Say how many lines in the entries below mention "computer", with no other words.

Content starts

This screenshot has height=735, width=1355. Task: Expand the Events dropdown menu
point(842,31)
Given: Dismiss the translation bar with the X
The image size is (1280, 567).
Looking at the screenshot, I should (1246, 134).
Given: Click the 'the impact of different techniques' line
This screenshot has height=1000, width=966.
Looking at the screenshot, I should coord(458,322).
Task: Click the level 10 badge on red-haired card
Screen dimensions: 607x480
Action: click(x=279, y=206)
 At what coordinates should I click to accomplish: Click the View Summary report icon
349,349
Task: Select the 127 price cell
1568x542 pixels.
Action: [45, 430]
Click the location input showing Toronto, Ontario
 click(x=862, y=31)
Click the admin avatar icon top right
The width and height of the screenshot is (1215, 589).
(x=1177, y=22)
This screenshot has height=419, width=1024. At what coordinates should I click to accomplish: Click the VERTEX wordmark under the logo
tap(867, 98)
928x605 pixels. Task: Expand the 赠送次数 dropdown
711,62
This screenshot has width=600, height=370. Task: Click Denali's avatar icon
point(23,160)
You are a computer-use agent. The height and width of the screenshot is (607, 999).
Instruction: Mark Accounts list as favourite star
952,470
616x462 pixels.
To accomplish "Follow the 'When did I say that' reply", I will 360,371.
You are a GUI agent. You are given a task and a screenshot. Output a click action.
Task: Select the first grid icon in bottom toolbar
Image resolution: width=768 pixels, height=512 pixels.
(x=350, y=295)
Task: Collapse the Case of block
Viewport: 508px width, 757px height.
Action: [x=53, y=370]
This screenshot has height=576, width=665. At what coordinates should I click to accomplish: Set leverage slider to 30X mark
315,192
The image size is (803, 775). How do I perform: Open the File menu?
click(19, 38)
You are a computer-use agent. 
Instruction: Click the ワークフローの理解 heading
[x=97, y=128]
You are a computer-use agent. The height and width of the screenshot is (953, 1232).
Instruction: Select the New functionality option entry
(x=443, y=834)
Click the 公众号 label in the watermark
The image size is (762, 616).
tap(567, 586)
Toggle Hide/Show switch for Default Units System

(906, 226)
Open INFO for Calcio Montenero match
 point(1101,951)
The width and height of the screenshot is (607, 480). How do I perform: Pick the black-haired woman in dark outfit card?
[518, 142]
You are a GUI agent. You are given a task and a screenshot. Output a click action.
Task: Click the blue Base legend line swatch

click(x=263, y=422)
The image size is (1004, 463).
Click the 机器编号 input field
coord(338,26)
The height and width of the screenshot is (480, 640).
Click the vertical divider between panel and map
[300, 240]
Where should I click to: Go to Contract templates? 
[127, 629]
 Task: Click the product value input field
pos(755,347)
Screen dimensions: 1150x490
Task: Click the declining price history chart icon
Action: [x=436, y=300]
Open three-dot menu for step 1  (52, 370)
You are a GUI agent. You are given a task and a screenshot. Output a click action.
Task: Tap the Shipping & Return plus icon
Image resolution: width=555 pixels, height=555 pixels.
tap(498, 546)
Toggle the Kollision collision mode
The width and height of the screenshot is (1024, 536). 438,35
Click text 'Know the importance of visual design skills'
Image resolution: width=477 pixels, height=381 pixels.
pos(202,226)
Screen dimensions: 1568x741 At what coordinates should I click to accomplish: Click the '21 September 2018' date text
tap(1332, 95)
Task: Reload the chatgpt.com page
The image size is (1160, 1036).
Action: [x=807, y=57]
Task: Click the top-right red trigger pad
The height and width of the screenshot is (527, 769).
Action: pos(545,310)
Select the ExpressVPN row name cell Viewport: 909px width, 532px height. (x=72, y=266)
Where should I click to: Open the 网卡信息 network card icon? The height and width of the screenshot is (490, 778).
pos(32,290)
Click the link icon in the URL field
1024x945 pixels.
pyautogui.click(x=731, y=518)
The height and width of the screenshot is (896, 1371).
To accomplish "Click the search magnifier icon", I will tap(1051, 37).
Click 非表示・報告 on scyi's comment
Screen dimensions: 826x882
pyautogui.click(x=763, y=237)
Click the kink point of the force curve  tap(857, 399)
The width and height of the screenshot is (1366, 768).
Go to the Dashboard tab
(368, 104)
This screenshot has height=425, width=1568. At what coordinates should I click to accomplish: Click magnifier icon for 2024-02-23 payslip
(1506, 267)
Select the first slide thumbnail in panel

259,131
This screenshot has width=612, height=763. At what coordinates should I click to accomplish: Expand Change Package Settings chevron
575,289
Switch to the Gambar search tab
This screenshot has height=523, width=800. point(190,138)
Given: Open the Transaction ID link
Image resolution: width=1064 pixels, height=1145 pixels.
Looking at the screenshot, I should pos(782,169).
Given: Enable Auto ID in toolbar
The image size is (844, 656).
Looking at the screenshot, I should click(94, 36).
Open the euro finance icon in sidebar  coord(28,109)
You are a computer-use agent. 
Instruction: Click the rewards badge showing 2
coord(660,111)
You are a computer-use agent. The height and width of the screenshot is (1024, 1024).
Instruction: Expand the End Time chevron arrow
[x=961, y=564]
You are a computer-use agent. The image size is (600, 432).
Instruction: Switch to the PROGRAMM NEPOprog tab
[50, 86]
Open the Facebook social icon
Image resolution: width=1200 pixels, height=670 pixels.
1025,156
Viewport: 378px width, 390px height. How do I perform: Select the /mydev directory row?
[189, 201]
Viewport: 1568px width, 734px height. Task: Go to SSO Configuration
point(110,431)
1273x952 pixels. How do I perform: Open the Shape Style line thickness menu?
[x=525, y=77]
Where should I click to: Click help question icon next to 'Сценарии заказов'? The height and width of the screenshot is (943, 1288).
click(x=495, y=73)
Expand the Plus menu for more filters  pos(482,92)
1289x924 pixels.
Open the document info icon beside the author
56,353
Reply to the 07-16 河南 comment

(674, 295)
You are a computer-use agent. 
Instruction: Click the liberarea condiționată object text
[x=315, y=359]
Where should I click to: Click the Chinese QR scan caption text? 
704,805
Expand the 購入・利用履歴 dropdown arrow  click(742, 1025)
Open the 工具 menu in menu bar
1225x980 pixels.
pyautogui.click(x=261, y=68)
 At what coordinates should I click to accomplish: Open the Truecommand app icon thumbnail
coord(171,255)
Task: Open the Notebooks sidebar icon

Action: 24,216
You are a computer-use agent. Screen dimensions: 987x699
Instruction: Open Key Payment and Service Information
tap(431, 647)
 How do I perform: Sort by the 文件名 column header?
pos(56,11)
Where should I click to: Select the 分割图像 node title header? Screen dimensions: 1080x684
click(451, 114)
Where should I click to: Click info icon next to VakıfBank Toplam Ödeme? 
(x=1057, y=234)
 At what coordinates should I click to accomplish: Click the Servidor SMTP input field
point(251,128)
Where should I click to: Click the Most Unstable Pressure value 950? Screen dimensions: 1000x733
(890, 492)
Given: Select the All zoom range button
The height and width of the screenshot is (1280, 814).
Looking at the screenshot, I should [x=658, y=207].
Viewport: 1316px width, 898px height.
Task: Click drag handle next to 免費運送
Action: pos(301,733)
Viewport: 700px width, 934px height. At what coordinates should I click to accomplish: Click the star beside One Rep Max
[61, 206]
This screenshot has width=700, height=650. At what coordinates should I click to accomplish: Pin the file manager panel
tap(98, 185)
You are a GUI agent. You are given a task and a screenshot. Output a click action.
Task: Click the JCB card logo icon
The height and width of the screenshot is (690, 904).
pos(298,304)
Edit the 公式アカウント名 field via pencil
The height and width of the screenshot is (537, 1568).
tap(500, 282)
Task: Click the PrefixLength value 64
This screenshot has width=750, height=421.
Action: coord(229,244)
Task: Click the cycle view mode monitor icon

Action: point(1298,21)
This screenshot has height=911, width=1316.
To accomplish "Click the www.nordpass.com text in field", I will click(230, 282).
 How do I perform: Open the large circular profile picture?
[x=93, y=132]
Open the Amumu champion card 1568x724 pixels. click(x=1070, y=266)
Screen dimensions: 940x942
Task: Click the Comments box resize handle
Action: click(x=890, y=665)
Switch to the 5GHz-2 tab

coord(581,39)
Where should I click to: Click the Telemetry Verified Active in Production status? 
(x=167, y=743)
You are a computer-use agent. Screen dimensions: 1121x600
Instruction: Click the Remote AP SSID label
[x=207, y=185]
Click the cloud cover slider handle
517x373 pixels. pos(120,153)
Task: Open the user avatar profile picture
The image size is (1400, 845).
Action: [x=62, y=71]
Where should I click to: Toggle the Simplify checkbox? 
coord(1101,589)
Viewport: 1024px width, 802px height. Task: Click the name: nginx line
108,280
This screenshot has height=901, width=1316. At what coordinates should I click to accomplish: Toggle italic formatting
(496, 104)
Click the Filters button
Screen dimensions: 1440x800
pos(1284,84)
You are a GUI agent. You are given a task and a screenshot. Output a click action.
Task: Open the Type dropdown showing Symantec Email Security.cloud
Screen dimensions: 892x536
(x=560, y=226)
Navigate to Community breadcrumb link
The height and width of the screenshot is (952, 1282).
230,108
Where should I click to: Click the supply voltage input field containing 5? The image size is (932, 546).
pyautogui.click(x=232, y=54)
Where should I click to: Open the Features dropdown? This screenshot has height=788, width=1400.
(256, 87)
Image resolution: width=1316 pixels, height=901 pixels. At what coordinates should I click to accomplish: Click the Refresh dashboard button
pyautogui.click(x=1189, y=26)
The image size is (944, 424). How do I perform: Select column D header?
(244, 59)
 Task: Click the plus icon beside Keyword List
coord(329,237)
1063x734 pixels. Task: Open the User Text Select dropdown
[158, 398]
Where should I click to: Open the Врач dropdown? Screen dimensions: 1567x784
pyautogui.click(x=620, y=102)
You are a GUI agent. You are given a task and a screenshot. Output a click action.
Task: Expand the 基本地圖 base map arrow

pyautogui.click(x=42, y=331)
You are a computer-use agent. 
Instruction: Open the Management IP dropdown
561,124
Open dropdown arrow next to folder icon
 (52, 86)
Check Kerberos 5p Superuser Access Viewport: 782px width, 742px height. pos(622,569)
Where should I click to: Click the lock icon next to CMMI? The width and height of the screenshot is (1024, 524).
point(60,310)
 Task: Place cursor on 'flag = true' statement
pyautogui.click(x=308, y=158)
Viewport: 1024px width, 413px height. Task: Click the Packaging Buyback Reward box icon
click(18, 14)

Content ends

**Completed task**
10